■ RECORDS TO PROCESS:
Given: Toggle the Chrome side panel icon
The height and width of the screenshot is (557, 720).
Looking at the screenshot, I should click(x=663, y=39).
* * *
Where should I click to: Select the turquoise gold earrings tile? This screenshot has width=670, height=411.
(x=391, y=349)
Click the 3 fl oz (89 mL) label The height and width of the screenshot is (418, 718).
---
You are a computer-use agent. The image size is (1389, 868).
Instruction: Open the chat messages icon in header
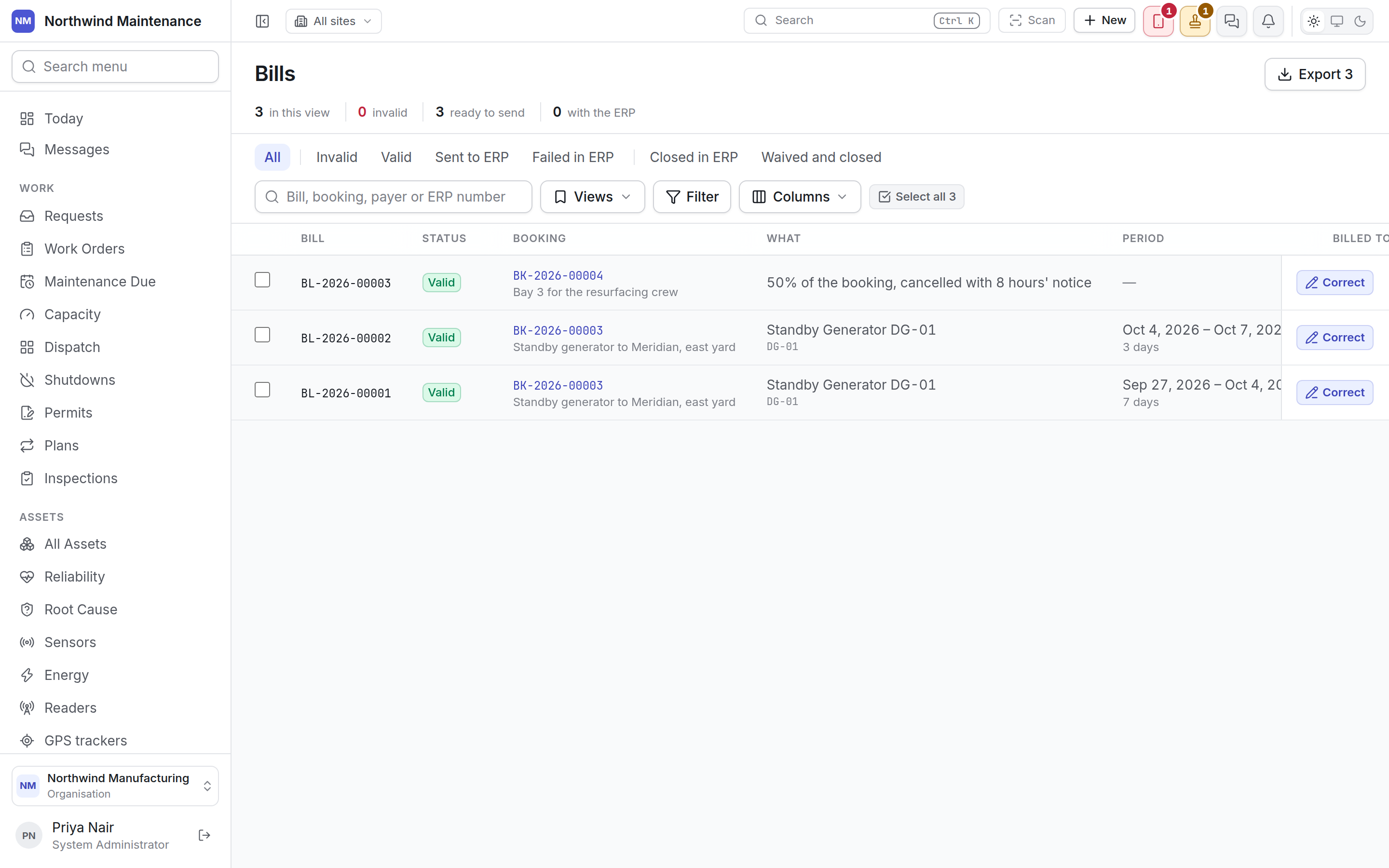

■ EXERCISE AIM: Could you return exactly the stretch of the data above that starts at the line with "Where should I" and ends at the line with "Click the 3", both lines included?

■ RESPONSE TO THIS EXERCISE:
Where should I click to: Select the turquoise gold earrings tile? This screenshot has width=670, height=411.
(x=391, y=349)
Click the 3 fl oz (89 mL) label The height and width of the screenshot is (418, 718).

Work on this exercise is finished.